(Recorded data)
────────────────────
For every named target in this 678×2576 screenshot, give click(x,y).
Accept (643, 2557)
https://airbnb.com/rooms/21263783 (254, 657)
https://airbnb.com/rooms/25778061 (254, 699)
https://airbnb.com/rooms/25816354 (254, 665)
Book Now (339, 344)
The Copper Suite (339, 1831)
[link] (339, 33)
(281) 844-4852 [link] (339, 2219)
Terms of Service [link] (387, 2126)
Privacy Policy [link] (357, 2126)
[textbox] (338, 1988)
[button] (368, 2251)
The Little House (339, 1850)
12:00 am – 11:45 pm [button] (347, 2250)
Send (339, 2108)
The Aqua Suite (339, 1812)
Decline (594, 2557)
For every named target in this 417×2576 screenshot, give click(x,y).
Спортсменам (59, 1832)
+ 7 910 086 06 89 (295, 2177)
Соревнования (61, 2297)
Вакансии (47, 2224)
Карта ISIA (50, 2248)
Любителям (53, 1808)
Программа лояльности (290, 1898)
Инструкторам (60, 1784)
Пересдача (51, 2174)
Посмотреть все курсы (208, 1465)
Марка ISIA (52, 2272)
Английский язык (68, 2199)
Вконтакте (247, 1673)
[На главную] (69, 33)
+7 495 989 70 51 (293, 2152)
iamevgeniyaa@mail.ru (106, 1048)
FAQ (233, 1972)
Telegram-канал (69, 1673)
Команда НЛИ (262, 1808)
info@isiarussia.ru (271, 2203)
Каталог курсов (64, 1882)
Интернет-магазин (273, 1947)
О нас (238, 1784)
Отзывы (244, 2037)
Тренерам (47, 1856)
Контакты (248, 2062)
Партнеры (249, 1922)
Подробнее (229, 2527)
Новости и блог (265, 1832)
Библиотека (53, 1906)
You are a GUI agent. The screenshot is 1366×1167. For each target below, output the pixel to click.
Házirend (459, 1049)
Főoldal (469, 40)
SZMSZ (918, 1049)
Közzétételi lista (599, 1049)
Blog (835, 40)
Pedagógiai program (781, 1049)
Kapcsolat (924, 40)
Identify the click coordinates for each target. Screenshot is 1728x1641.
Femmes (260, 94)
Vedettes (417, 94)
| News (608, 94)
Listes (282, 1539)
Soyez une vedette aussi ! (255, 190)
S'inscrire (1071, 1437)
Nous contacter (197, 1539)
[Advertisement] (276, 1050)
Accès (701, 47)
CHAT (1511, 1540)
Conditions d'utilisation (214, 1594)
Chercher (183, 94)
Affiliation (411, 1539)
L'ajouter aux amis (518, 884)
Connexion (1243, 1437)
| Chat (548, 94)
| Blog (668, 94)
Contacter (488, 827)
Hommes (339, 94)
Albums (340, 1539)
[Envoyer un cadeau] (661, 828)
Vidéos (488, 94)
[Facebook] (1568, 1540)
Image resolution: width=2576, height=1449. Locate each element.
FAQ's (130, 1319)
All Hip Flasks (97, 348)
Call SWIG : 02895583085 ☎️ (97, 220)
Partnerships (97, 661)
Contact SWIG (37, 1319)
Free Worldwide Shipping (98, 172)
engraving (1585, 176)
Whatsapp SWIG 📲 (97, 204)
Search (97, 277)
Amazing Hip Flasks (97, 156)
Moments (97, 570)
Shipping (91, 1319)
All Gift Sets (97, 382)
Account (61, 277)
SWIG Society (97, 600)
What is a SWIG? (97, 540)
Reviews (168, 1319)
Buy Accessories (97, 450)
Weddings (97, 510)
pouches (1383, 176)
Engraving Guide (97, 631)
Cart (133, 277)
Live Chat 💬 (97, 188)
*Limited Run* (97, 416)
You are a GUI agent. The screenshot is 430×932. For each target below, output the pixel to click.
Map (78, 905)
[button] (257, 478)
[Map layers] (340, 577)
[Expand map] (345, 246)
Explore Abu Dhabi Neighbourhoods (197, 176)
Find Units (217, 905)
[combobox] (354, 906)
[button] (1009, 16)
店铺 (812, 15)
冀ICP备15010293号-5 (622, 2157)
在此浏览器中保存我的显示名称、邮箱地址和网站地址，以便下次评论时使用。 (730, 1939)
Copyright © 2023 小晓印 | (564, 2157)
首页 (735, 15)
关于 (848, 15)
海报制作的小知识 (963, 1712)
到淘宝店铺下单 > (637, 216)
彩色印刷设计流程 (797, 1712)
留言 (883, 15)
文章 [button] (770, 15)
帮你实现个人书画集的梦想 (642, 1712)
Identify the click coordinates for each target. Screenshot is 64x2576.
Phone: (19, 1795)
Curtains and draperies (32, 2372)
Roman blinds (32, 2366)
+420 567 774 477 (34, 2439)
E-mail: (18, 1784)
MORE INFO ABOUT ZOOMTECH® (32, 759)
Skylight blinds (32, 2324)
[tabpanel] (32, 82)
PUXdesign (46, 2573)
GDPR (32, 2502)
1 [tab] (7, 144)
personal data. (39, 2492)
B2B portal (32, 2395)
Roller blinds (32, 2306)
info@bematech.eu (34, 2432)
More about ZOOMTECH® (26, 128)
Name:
────────────────────
ABOUT THIS EXERCISE:
Write out, from the lines above, only those from the line with "[Expand map] (345, 246)" to the line with "[tabpanel] (32, 82)", exactly as given, including the first and the last.

ANSWER SECTION:
[Expand map] (345, 246)
Explore Abu Dhabi Neighbourhoods (197, 176)
Find Units (217, 905)
[combobox] (354, 906)
[button] (1009, 16)
店铺 (812, 15)
冀ICP备15010293号-5 (622, 2157)
在此浏览器中保存我的显示名称、邮箱地址和网站地址，以便下次评论时使用。 (730, 1939)
Copyright © 2023 小晓印 | (564, 2157)
首页 (735, 15)
关于 (848, 15)
海报制作的小知识 (963, 1712)
到淘宝店铺下单 > (637, 216)
彩色印刷设计流程 (797, 1712)
留言 (883, 15)
文章 [button] (770, 15)
帮你实现个人书画集的梦想 (642, 1712)
Identify the click coordinates for each target. Screenshot is 64x2576.
Phone: (19, 1795)
Curtains and draperies (32, 2372)
Roman blinds (32, 2366)
+420 567 774 477 (34, 2439)
E-mail: (18, 1784)
MORE INFO ABOUT ZOOMTECH® (32, 759)
Skylight blinds (32, 2324)
[tabpanel] (32, 82)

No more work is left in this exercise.